[[ Provided data open ]]

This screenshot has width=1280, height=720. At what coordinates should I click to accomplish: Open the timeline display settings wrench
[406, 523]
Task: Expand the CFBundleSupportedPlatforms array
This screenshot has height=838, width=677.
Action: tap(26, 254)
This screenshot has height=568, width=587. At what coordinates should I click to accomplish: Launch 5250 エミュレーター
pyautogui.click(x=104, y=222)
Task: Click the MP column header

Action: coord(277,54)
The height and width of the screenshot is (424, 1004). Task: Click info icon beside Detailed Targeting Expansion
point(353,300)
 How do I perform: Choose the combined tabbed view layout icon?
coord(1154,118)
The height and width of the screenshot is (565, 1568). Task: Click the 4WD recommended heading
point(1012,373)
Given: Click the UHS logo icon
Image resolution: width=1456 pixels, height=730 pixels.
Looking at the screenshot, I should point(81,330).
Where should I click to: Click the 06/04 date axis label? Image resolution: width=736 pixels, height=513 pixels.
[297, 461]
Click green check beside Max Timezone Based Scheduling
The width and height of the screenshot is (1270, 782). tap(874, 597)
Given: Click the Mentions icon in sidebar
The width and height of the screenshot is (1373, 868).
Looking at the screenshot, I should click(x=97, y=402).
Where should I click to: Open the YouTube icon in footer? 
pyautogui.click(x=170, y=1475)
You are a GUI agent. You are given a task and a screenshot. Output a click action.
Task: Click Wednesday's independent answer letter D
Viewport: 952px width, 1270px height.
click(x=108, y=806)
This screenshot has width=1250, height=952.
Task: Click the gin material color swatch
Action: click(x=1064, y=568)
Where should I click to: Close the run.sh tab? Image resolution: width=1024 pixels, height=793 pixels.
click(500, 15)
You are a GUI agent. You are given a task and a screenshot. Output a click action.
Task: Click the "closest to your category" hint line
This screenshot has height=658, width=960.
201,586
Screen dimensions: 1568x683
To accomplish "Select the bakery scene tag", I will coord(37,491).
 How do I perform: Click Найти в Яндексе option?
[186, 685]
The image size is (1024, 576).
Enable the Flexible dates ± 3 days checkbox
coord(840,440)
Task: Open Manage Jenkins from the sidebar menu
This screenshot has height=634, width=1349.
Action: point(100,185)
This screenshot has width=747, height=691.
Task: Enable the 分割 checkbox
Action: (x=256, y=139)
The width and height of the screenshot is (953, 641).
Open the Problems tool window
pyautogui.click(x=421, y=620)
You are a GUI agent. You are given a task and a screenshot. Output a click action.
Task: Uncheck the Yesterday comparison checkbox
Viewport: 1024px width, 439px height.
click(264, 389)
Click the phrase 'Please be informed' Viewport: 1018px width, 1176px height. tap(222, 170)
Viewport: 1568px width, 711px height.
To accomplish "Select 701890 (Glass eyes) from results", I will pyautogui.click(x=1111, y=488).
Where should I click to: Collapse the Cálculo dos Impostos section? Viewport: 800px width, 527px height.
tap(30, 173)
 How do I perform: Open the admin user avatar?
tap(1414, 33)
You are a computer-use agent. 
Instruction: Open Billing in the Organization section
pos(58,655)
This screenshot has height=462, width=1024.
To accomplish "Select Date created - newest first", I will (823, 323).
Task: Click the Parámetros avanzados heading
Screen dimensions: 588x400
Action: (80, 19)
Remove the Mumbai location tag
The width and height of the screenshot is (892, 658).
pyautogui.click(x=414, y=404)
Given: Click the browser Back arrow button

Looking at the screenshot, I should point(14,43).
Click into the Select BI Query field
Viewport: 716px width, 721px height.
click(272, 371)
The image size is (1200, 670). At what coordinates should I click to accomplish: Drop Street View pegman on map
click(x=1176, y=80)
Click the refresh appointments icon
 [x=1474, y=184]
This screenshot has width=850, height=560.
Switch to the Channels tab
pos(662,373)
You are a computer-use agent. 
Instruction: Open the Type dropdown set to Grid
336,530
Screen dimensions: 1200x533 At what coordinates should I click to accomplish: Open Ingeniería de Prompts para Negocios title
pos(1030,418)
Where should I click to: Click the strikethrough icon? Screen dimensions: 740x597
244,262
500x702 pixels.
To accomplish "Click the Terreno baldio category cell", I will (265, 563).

[[ Provided data closed ]]

Problem requirements
Please give back the listing in full; each line must match exactly.

Answer to the exercise
This screenshot has width=1280, height=720. At what coordinates should I click to accomplish: Open the timeline display settings wrench
[406, 523]
Task: Expand the CFBundleSupportedPlatforms array
This screenshot has height=838, width=677.
Action: tap(26, 254)
This screenshot has height=568, width=587. At what coordinates should I click to accomplish: Launch 5250 エミュレーター
pyautogui.click(x=104, y=222)
Task: Click the MP column header

Action: coord(277,54)
The height and width of the screenshot is (424, 1004). Task: Click info icon beside Detailed Targeting Expansion
point(353,300)
 How do I perform: Choose the combined tabbed view layout icon?
coord(1154,118)
The height and width of the screenshot is (565, 1568). Task: Click the 4WD recommended heading
point(1012,373)
Given: Click the UHS logo icon
Image resolution: width=1456 pixels, height=730 pixels.
Looking at the screenshot, I should point(81,330).
Where should I click to: Click the 06/04 date axis label? Image resolution: width=736 pixels, height=513 pixels.
[297, 461]
Click green check beside Max Timezone Based Scheduling
The width and height of the screenshot is (1270, 782). tap(874, 597)
Given: Click the Mentions icon in sidebar
The width and height of the screenshot is (1373, 868).
Looking at the screenshot, I should click(x=97, y=402).
Where should I click to: Open the YouTube icon in footer? 
pyautogui.click(x=170, y=1475)
You are a GUI agent. You are given a task and a screenshot. Output a click action.
Task: Click Wednesday's independent answer letter D
Viewport: 952px width, 1270px height.
click(x=108, y=806)
This screenshot has width=1250, height=952.
Task: Click the gin material color swatch
Action: click(x=1064, y=568)
Where should I click to: Close the run.sh tab? Image resolution: width=1024 pixels, height=793 pixels.
click(500, 15)
You are a GUI agent. You are given a task and a screenshot. Output a click action.
Task: Click the "closest to your category" hint line
This screenshot has height=658, width=960.
201,586
Screen dimensions: 1568x683
To accomplish "Select the bakery scene tag", I will coord(37,491).
 How do I perform: Click Найти в Яндексе option?
[186, 685]
The image size is (1024, 576).
Enable the Flexible dates ± 3 days checkbox
coord(840,440)
Task: Open Manage Jenkins from the sidebar menu
This screenshot has height=634, width=1349.
Action: point(100,185)
This screenshot has width=747, height=691.
Task: Enable the 分割 checkbox
Action: (x=256, y=139)
The width and height of the screenshot is (953, 641).
Open the Problems tool window
pyautogui.click(x=421, y=620)
You are a GUI agent. You are given a task and a screenshot. Output a click action.
Task: Uncheck the Yesterday comparison checkbox
Viewport: 1024px width, 439px height.
click(264, 389)
Click the phrase 'Please be informed' Viewport: 1018px width, 1176px height. tap(222, 170)
Viewport: 1568px width, 711px height.
To accomplish "Select 701890 (Glass eyes) from results", I will pyautogui.click(x=1111, y=488).
Where should I click to: Collapse the Cálculo dos Impostos section? Viewport: 800px width, 527px height.
tap(30, 173)
 How do I perform: Open the admin user avatar?
tap(1414, 33)
You are a computer-use agent. 
Instruction: Open Billing in the Organization section
pos(58,655)
This screenshot has height=462, width=1024.
To accomplish "Select Date created - newest first", I will (823, 323).
Task: Click the Parámetros avanzados heading
Screen dimensions: 588x400
Action: (80, 19)
Remove the Mumbai location tag
The width and height of the screenshot is (892, 658).
pyautogui.click(x=414, y=404)
Given: Click the browser Back arrow button

Looking at the screenshot, I should point(14,43).
Click into the Select BI Query field
Viewport: 716px width, 721px height.
click(272, 371)
The image size is (1200, 670). At what coordinates should I click to accomplish: Drop Street View pegman on map
click(x=1176, y=80)
Click the refresh appointments icon
 [x=1474, y=184]
This screenshot has width=850, height=560.
Switch to the Channels tab
pos(662,373)
You are a computer-use agent. 
Instruction: Open the Type dropdown set to Grid
336,530
Screen dimensions: 1200x533 At what coordinates should I click to accomplish: Open Ingeniería de Prompts para Negocios title
pos(1030,418)
Where should I click to: Click the strikethrough icon? Screen dimensions: 740x597
244,262
500x702 pixels.
To accomplish "Click the Terreno baldio category cell", I will (265, 563).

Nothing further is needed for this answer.